There were no invasive mass lesions in the external ear canal, but microcalcifications were found in the left ear canal, which is where the subcutaneous mass was placed on computed tomography (CT) pictures and the same could be seen in magnetic resonance imaging (MRI) data with enhanced quality of structures.
Fig. 1: Bilateral ear canal stenosis seen on clinical examination
Fig. 2: CT scan images show bilateral external ear canal stenosis without accompanying bony destruction
Management of external ear canal stenosis in COVID-19-treated patients
Surgery was used to successfully treat the patient’s bilateral external ear canal stenosis because the etiology was unknown. In order to reduce ear fullness and enlarge the external ear canal to enhance hearing, the surgeons conducted a resection for the left ear’s external canal stenosis.
Under general anesthesia, more significant stenosis was seen when the outer ear canal was incised, and a spherical mass was encountered in the narrowest region of this canal. It was simple to separate from the surrounding subdermal tissues, and the perichondrium from the tragus was applied to the external canal’s exposed bony wall and fixed with fibrin glue. After a 6 month follow up, the patient’s left ear external canal was found much wider than before the surgery.
What did the biopsy reveal?
The biopsy results assisted in excluding neoplastic lesions or other benign tumors as potential causes of external ear canal stenosis. The excised tissue was mainly composed of a thrombosis that developed in the artery, according to the histopathological examination. the combined clinical and histological results concluded that the mass brought on by a COVID-19-related arterial thrombosis of the external ear canal was indicated to have induced an external ear canal stenosis.
Fig. 3: Hematoxylin–eosin staining revealed the presence of red blood cells around an organized thrombus
Why is this case report so important?
This report discusses a case of histologically proven external auditory canal arterial thrombosis in a patient who suffered from COVID-19 and had no prior history of coagulopathy or thrombosis. And hence, we concluded that the external canal thrombosis is a symptom of COVID 19. Patients’ additional complaint, such as erectile dysfunction following COVID 19, is suggestive of the presence of systemic thrombosis.
According to the information that is available, this is the first instance of external ear canal stenosis associated with COVID-19. In this case, arterial thrombosis in the external ear canal is visible, and histological findings support the development of arterial thrombosis in the external ear canal following COVID-19 treatment.
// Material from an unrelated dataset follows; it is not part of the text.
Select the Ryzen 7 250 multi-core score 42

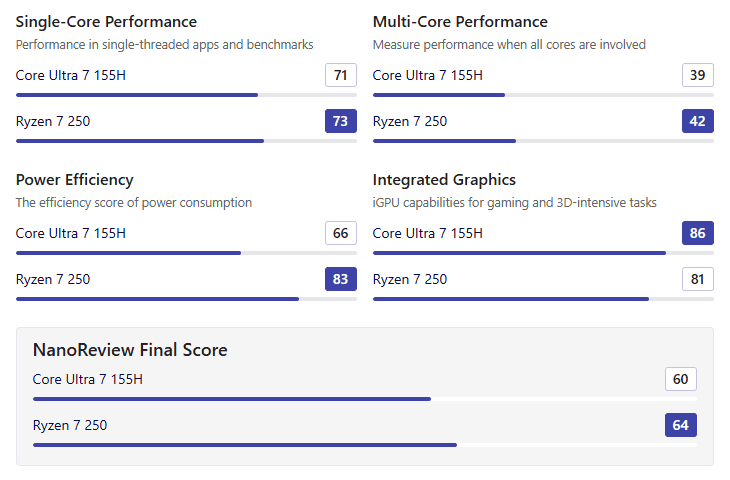point(698,121)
This finding led to the conclusion that thrombosis might arise in the temporal bone region similarly to other organs, following COVID-19. One of the many otological symptoms of arterial thrombosis is ischemia in the area of the temporal bone, which may one day be used to investigate or explain the many otological symptoms following COVID-19 infections.
There have already been several reports of COVID-19-related otological problems in the inner or middle ear. This report shows that thrombotic events with COVID can affect a wide range of body areas, including the subcutaneous tissue surrounding the outer ear. It also tells about the significance of a detailed examination of the external ear canal when patients look for medical attention for otological symptoms following COVID-19 as there may be canal stenosis or narrowing linked to thrombosis brought on by COVID-19.